Exercise instructions:
Copy out the listing word for word, starting at the line that contains "What do you see at coordinates (871, 761)" and continuing through the end of the listing.
** Start **
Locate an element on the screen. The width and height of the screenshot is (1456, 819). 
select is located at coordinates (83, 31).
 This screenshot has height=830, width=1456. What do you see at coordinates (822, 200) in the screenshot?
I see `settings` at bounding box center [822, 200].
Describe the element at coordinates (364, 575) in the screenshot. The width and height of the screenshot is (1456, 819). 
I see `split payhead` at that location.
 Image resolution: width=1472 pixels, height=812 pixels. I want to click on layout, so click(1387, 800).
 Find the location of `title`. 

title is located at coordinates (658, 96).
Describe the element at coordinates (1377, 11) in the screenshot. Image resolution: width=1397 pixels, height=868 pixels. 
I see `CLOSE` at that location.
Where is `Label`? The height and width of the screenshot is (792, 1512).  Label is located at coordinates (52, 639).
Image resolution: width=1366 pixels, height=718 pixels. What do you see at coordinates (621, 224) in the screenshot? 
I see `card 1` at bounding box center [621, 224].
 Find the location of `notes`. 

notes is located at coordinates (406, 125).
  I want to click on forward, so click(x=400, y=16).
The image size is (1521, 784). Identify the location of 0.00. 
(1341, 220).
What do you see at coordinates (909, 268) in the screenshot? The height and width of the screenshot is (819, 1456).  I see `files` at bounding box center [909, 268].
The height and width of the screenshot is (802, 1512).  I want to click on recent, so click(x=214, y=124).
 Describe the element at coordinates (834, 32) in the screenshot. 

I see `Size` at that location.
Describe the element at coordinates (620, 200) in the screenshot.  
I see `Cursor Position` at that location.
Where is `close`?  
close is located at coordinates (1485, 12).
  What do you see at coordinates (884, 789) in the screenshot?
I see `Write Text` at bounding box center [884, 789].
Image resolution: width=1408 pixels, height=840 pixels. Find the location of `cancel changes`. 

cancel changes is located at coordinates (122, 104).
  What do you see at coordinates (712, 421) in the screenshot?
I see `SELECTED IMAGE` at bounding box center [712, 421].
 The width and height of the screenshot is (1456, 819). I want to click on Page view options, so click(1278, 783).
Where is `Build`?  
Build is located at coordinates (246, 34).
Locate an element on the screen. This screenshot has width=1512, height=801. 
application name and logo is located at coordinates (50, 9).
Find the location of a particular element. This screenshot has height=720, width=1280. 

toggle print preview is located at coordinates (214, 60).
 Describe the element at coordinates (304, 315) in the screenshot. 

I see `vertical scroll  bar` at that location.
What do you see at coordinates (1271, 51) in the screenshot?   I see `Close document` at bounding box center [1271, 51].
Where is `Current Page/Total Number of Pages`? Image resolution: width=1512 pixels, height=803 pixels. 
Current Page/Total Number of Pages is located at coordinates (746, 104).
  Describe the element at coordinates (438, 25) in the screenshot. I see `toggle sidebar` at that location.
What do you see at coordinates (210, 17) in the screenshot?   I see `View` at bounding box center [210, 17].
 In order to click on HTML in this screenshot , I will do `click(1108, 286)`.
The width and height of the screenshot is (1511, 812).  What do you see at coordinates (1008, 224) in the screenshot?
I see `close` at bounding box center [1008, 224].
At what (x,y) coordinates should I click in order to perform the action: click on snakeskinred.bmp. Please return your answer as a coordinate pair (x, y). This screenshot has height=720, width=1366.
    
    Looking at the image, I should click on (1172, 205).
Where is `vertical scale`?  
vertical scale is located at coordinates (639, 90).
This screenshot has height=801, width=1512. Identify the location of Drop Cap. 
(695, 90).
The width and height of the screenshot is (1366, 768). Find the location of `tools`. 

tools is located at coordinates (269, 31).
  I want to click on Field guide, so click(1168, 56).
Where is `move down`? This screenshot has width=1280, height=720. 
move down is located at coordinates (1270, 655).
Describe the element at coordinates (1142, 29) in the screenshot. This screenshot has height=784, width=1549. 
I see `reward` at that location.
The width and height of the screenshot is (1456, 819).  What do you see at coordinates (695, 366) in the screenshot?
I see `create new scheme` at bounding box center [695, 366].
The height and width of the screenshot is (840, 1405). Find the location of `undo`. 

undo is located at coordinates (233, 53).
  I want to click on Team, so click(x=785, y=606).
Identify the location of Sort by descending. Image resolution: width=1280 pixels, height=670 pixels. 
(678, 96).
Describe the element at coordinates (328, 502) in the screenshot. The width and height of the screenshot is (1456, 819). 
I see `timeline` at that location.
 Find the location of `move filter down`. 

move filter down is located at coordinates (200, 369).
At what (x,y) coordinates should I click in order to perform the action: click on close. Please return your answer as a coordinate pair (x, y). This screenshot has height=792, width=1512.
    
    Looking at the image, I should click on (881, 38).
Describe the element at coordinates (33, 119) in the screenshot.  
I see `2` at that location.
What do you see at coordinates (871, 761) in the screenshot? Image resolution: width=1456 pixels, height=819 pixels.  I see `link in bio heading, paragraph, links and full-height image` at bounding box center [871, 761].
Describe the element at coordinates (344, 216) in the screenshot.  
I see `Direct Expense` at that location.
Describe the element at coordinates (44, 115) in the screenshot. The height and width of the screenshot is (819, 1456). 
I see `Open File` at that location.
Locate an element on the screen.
** End **
Full output:
What do you see at coordinates (871, 761) in the screenshot? Image resolution: width=1456 pixels, height=819 pixels.  I see `link in bio heading, paragraph, links and full-height image` at bounding box center [871, 761].
Describe the element at coordinates (344, 216) in the screenshot.  
I see `Direct Expense` at that location.
Describe the element at coordinates (44, 115) in the screenshot. The height and width of the screenshot is (819, 1456). 
I see `Open File` at that location.
Locate an element on the screen.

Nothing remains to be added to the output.